Although the antidepressants are one of the more detected drug groups in fatally-injured drivers, this tends to reflect their wide use in the community. The ability to impair is greater with sedating tricyclic antidepressants, typified by amitriptyline and dothiepin, than with the less sedating serotonin reuptake inhibitors. However, antidepressants can reduce the psychomotor and cognitive impairment caused by depression and return mood towards normal. This can improve driving performance.

Antipsychotics

This diverse class of drugs can improve performance if substantial psychotic-related cognitive deficits are present. However, most antipsychotics are sedating and have the potential to adversely affect driving skills through blockade of central dopaminergic and other receptors. Older drugs such as chlorpromazine are very sedating due to their additional actions on the cholinergic and histamine receptors. Some newer drugs are also sedating, such as clozapine, olanzapine and quetiapine, while others such as aripiprazole, risperidone and ziprasidone are less sedating. Sedation may be a particular problem early in treatment and at higher doses.

Opioids

There is little direct evidence that opioid analgesics such as hydromorphone, morphine or oxycodone have direct effects on driving behaviour. Cognitive performance is reduced early in treatment, largely due to their sedative effects, but neuro adaptation rapidly sets in. This means that patients on a stable dose of an opioid may not have a higher risk of an accident. This includes patients on buprenorphine and methadone for their opioid dependency, providing the dose has been stabilised after some weeks and they are not abusing other impairing drugs.

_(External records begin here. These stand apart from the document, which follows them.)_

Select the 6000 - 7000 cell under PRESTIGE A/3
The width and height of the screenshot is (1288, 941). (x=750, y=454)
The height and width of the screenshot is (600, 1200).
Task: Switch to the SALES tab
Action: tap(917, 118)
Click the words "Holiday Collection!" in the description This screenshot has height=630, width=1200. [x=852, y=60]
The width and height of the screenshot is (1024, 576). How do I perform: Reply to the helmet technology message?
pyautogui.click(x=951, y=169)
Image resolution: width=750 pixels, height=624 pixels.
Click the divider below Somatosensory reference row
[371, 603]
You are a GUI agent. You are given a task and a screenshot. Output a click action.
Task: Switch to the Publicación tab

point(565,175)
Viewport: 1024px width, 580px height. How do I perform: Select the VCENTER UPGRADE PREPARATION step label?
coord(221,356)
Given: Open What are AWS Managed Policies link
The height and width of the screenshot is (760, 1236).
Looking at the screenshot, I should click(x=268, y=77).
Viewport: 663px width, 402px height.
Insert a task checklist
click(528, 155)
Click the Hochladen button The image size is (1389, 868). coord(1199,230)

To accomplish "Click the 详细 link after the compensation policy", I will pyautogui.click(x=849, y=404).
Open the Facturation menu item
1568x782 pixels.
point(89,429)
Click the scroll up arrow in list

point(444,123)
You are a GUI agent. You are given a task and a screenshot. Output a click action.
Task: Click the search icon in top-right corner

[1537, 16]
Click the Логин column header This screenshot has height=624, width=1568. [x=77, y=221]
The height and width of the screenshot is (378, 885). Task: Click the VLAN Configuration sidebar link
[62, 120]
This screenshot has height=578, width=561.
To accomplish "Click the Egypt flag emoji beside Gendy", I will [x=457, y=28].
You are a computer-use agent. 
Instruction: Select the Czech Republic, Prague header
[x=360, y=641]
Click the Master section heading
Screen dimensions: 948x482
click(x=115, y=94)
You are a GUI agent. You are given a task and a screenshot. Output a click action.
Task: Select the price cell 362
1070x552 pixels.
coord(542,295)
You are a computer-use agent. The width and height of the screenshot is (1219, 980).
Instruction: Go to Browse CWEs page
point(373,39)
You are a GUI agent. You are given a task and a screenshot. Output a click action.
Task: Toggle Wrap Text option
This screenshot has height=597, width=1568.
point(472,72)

Driving at night may be a problem due to the persistent miotic effects of these drugs reducing peripheral vision.

Drugs for diabetes

Hypoglycaemia can be a significant problem. The drugs themselves have no major effect on skills, but how well they control blood glucose will affect driving performance.

Advice to patients

The product information of some drugs contains a precaution about driving. This caution may also be given on the label the pharmacist attaches to the prescription. For many drugs, once patients are stabilised, their potential low risk of causing significant impairment is offset by their therapeutic benefit. Nevertheless, it is necessary to appropriately warn patients about the dangers of driving a motor vehicle early in treatment and when the patient is not mentally alert possibly due to persistent drug effects. Moreover, patients driving at night or working shifts where normal sleep patterns are altered are also at an increased risk of fatigue-related crashes. Many drugs can exacerbate the effects of sleep deprivation and increase the risk of a crash. Taking drugs with alcohol increases impairment of driving skills.

References

  1. Ramaekers JG, Berghaus G, van Laar M, Drummer OH. Dose related risk of motor vehicle crashes after cannabis use. Drug Alcohol Depend 2004;73:109-19.
  2. Drummer OH, Gerostamoulos J, Batziris H, Chu M, Caplehorn JR, Robertson MD, et al. The incidence of drugs in drivers killed in Australian road traffic crashes. Forensic Sci Int 2003;134:154-62.
  3. Ch'ng CW, Fitzgerald M, Gerostamoulos J, Cameron P, Bui D, Drummer OH, et al. Drug use in motor vehicle drivers presenting to an Australian, adult major trauma centre. Emerg Med Australas 2007;19:359-65.
  4. Drummer OH, Gerostamoulos J, Batziris H, Chu M, Caplehorn J, Robertson MD, et al. The involvement of drugs in drivers of motor vehicles killed in Australian road traffic crashes. Accid Anal Prev 2004;36:239-48.
  5. Burns M, editor. Medical-legal aspects of drugs. 2nd ed. Tucson (AZ): Lawyers & Judges Publishing Company; 2007.
  6. Drummer OH. Benzodiazepines - effects on human performance and behavior. Forensic Sci Rev 2002;14:1-14.
  7. Bramness JG, Skurtveit S, Morland J. Testing for benzodiazepine inebriation - relationship between benzodiazepine concentration and simple clinical tests for impairment in a sample of drugged drivers. Eur J Clin Pharmacol 2003;59:593-601.

Conflict of interest: none declared

Self-test questions

The following statements are either true or false (click here for the answers)

1. Patients taking opioid analgesics for chronic pain should not drive.

2. Prescription medicines are the most common drugs found in road fatalities.